Zweckbestimmung des Wohnungs- oder Teileigentums für Eigentümer fundamental

Im Ausgangspunkt erlaube es die allgemeine Öffnungsklausel den Wohnungseigentümern zwar, solche Vereinbarungen mit qualifizierter Mehrheit zu ändern. Zum Schutz der Minderheit seien dabei aber bestimmte fundamentale inhaltliche Schranken zu beachten. Das gelte unter anderem für Beschlussgegenstände, die zwar verzichtbare, aber "mehrheitsfeste" Rechte der Sondereigentümer betreffen. Zu diesen "mehrheitsfesten" Rechten eines Sondereigentümers gehöre die Zweckbestimmung seines Wohnungs- oder Teileigentums. Diese gebe vor, wie die Einheit zulässigerweise genutzt werden darf; deshalb habe sie aus Sicht des Sondereigentümers entscheidenden Einfluss auf den Wert seiner Einheit.

Nutzung des Sondereigentums in substanzieller Weise betroffen

Werde die Zweckbestimmung geändert oder eingeschränkt, betreffe dies die Nutzung des Sondereigentums in substanzieller Weise. Derartige Eingriffe bedürften jedenfalls der Zustimmung des Eigentümers der Einheit, deren Zweckbestimmung geändert werden soll. Dies ergebe sich aus einer verfassungskonformen Auslegung der allgemeinen Öffnungsklausel, die dem Umstand Rechnung trage, dass das Sondereigentum als echtes Eigentum im Sinne von § 903 BGB und Art. 14 GG ausgestaltet ist. Beispielsweise berechtige eine solche Klausel nicht dazu, eine als Gaststätte dienende Teileigentumseinheit ohne Zustimmung des Teileigentümers mit der Zweckbestimmung Büro zu versehen, weil die Mehrheit den Gaststättenbetrieb als störend empfindet.

_Aufgabenstellung_
Führen Sie den Text über die Zweckbestimmung von Wohnungs- und Teileigentum im Anschluss an seinen letzten Satz fort.

_Bereitgestelltes Material_

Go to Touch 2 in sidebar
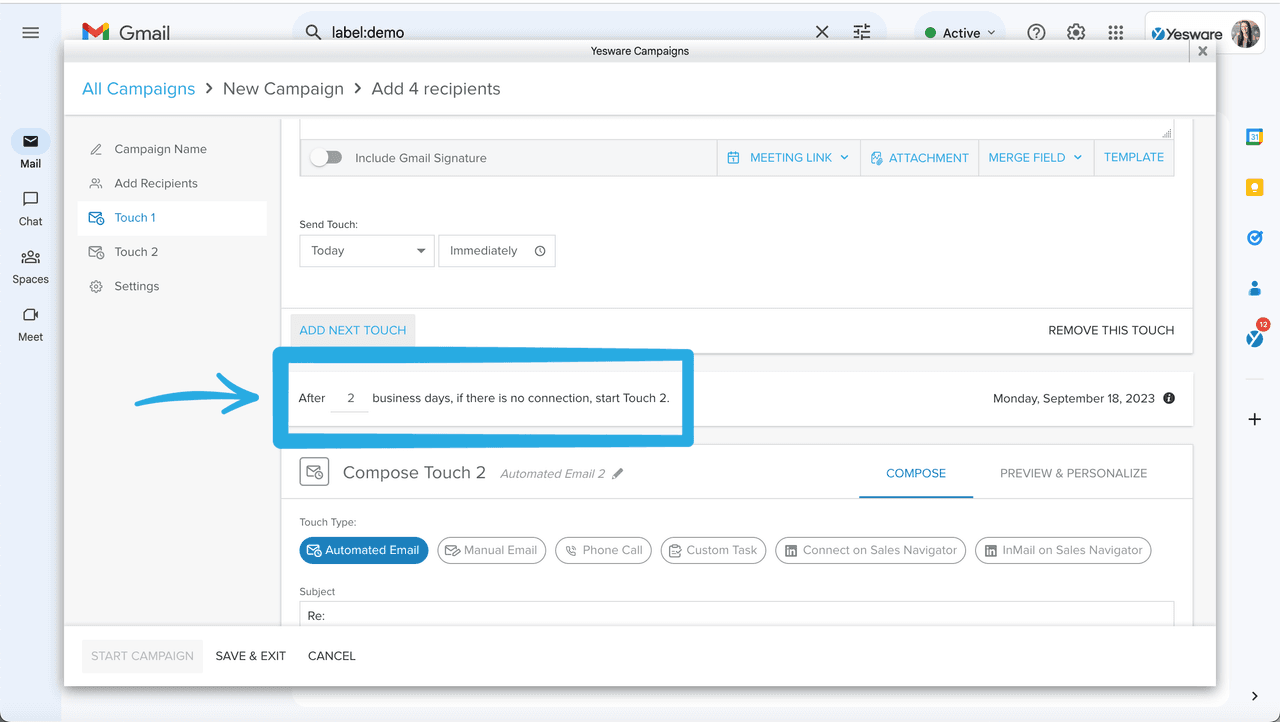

_Antwortbereich_
Vermietungsverbote erfordern Zustimmung aller Wohnungseigentümer

Auch Vermietungsverbote würden in die Zweckbestimmung des Wohnungseigentums eingreifen. Ein generelles (also sowohl auf kurz- als auch auf langfristige Vermietungen bezogenes) Vermietungsverbot könnte nur dann rechtmäßig sein, wenn nicht nur die aktuell vermietenden, sondern alle Wohnungseigentümer zustimmen; denn auch die Zweckbestimmung solcher Einheiten, die im Zeitpunkt der Beschlussfassung von den Eigentümern selbstgenutzt werden, würde eingeschränkt, wenn eine Vermietung fortan unterbleiben müsste.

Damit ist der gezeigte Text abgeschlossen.